Acknowledgment

Some of the text and exercises included in this assignment are from R for Data Science (2e) by Hadley Wickham, Mine Cetinkaya-Rundel, Garrett Grolemund. 2nd Edition, 2023. Available free online at https://r4ds.hadley.nz/.

Lab 1

Welcome to Lab 1! Today we will familiarize ourselves with R and learn how to load data. We will also learn about variable classes, how data are stored, and start learning how to manipulate and export data.

Objectives

Instructions

Work through the exercises below. You should be able to run all code chunks, and there will be instructions for when you need to add/modify the code. Some sections ask for a written response, as indicated by ✏️ Your response here:

Bullet points and brief responses are okay. All lab assignments are graded on completion only, not accuracy.


Familiarizing Yourself with RStudio

Explore the following areas in the RStudio interface:

Question: Which of these four panes will you do most of your code writing/editing in?

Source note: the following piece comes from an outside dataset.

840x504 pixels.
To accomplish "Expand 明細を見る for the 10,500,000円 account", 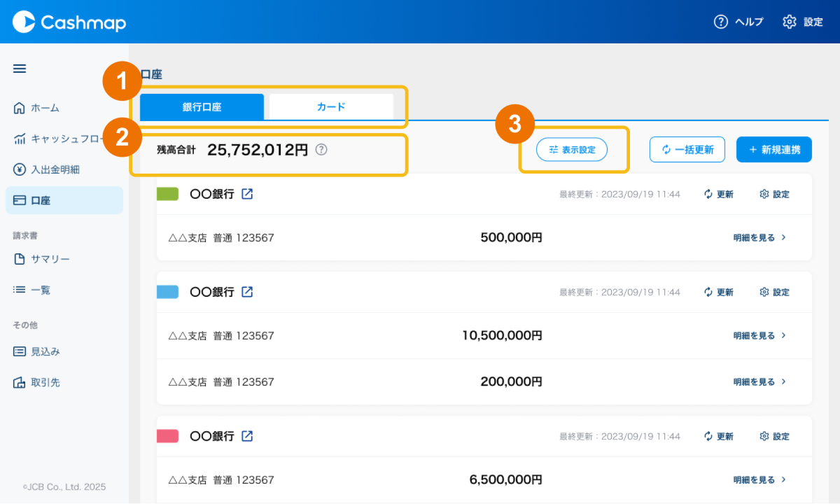I will tap(760, 335).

✏️ Your response here: Script Editor


R Scripts vs Quarto Documents

Activity: Open a new R script in RStudio: File → New File → R Script

Question: What’s one difference between .R and .qmd files?

✏️ Your response here: Can render as HTML, PDF, and Word.


Organization in Quarto

In the bottom left of the script editor, you should see a hashtag (#). Click on it, and you’ll see all the headings in this document.

Activity: Click on one of the other headings and see what happens.


Source vs Visual Mode in Quarto

Quarto documents can be edited in:

Switch between modes using the buttons in the top-left corner of the editor.

Activity: Practice switching between Source and Visual mode.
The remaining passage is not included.